── Supplied data

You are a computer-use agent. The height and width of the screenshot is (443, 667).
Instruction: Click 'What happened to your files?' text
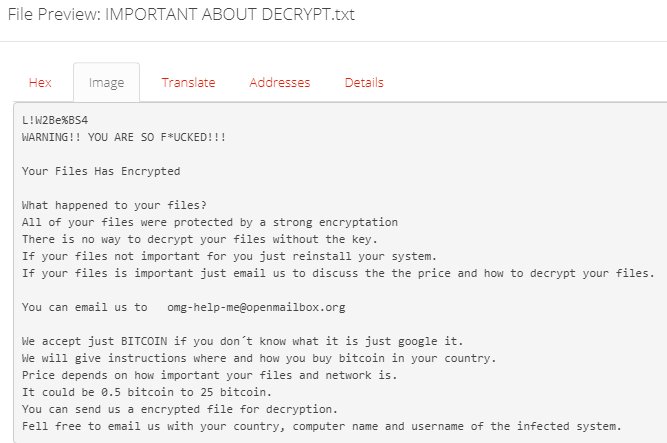[x=114, y=205]
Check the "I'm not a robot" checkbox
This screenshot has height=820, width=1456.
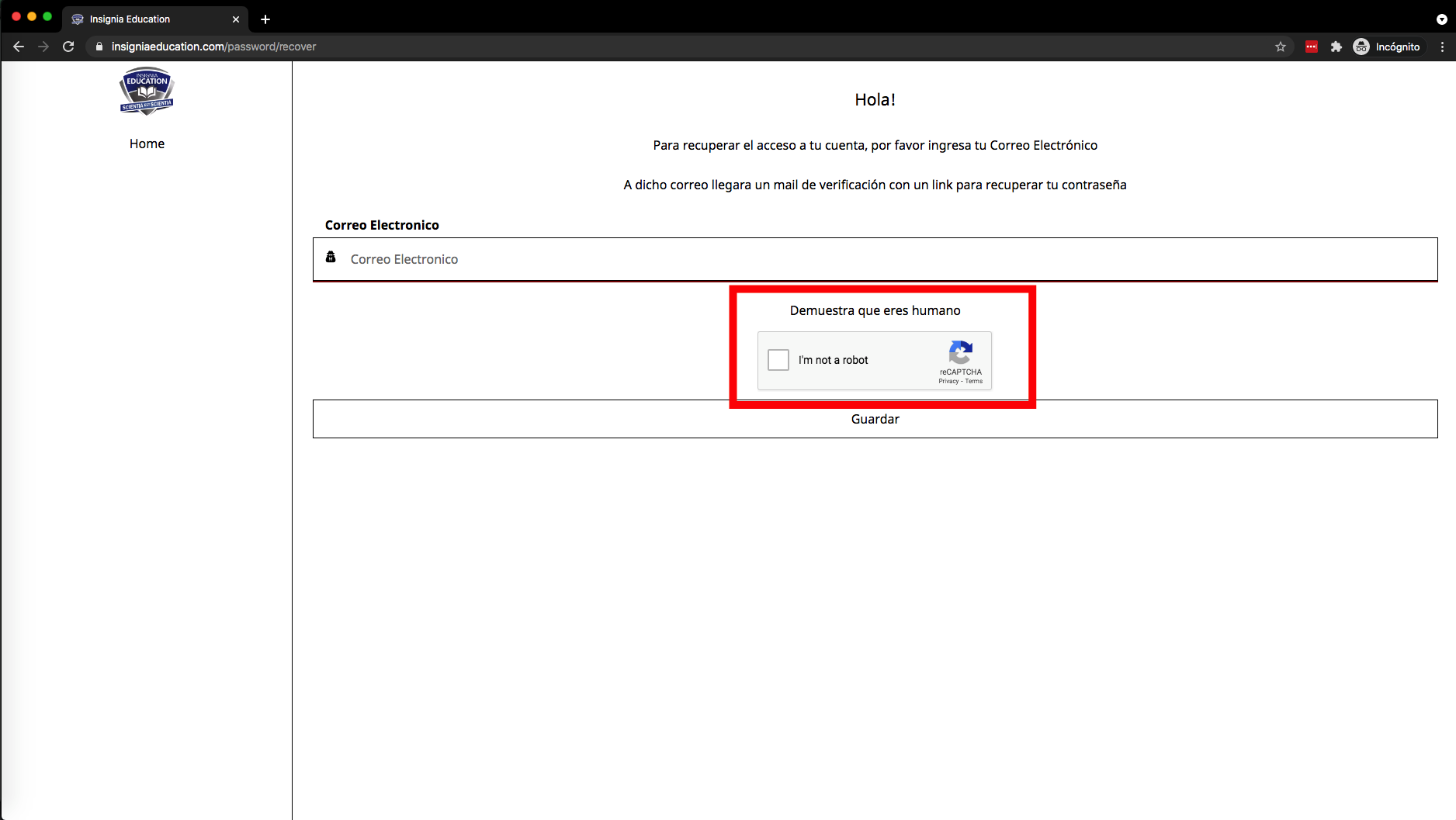(778, 360)
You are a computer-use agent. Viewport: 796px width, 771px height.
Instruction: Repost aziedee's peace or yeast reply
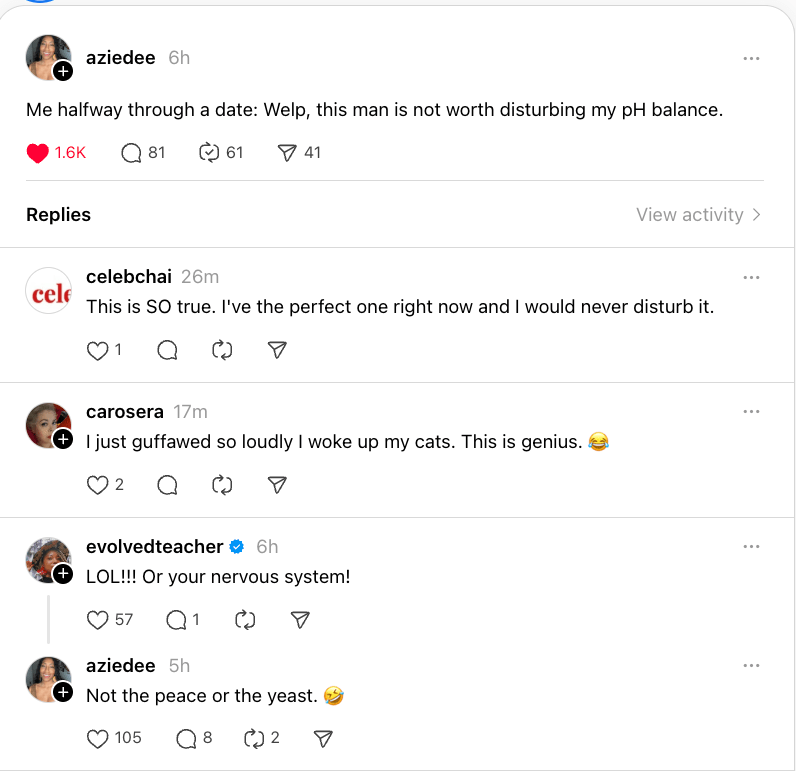253,738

────

Description of the task: From the records above, pull every line that carries the word "agent".

Answer space:
You are a computer-use agent. The height and width of the screenshot is (443, 667).
You are a computer-use agent. Viewport: 796px width, 771px height.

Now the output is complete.